[Opening Exercise materials section]

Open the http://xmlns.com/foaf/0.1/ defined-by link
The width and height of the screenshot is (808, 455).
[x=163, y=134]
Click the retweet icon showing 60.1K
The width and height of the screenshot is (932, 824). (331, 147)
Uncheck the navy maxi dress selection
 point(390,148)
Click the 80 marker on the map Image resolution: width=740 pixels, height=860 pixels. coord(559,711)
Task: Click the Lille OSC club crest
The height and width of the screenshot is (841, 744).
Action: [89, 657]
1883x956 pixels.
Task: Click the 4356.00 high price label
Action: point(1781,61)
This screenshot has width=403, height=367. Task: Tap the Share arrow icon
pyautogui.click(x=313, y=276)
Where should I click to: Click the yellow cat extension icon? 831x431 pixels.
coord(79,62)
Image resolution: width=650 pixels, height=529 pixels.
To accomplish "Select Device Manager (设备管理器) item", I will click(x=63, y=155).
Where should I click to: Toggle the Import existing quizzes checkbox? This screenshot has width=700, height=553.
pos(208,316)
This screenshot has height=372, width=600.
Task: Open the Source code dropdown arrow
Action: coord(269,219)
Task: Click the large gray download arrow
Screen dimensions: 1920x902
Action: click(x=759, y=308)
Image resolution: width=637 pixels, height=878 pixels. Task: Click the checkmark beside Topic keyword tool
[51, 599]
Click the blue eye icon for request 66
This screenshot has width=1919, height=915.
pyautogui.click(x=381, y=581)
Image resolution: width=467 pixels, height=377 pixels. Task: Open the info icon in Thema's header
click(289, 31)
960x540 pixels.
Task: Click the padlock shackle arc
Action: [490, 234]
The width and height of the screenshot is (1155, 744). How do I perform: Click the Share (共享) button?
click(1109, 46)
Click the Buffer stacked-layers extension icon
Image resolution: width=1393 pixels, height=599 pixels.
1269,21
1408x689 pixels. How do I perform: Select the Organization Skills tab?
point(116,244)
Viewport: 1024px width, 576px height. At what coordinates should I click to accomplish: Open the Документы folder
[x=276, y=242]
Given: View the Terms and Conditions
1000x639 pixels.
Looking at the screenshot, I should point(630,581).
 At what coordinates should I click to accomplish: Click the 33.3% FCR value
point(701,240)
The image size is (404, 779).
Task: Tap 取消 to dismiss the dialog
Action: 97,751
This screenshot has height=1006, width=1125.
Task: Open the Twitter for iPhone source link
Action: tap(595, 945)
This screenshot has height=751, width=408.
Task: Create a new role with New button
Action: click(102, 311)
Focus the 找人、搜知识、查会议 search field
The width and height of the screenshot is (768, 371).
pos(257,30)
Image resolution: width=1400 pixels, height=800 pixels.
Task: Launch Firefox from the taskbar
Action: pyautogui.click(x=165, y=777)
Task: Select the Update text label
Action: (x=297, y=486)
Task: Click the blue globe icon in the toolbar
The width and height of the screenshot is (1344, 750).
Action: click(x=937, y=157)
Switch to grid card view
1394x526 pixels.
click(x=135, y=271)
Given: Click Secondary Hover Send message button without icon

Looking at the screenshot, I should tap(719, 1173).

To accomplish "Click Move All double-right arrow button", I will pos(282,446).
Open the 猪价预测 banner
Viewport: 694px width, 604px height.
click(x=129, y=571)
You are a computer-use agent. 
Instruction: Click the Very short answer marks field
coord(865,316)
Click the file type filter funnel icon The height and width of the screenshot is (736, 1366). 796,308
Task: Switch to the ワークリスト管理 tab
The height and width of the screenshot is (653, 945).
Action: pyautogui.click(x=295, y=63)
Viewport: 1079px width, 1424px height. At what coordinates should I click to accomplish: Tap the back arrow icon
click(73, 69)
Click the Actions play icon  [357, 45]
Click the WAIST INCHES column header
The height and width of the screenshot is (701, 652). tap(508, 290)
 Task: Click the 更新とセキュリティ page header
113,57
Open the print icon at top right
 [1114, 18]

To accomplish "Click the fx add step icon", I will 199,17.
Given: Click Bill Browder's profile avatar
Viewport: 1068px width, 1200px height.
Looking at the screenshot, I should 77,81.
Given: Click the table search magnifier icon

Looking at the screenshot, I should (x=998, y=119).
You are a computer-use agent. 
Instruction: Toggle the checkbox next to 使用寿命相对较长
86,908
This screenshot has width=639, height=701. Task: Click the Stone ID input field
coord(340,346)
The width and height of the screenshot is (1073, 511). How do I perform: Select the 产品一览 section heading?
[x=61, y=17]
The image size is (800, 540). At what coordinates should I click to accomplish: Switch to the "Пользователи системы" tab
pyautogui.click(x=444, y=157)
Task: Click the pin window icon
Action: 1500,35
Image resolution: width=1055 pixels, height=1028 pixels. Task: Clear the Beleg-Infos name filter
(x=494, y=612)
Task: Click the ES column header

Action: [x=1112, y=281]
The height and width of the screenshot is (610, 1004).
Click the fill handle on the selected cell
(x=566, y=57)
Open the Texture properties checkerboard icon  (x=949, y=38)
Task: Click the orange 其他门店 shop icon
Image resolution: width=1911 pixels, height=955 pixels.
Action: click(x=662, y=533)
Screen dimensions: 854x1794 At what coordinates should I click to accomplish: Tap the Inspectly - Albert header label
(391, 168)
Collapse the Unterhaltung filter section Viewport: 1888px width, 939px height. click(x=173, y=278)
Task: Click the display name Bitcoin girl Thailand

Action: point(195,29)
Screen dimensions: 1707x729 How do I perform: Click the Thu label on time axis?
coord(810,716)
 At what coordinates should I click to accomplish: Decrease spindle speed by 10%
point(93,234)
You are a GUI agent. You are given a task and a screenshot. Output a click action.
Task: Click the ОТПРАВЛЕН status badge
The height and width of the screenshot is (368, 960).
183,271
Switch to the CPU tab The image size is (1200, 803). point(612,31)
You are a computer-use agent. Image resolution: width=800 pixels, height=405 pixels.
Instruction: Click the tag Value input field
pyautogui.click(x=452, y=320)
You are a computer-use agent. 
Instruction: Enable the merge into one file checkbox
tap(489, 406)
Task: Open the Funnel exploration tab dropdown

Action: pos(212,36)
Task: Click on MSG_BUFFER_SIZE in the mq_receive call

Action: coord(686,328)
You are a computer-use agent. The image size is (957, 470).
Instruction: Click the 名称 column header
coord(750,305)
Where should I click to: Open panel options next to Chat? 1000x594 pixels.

[Closing Exercise materials section]

_Exercise requirements_
Show all lines from the listing above in which "blue" appears.

_Response for this exercise_
Click the blue eye icon for request 66
Task: Click the blue globe icon in the toolbar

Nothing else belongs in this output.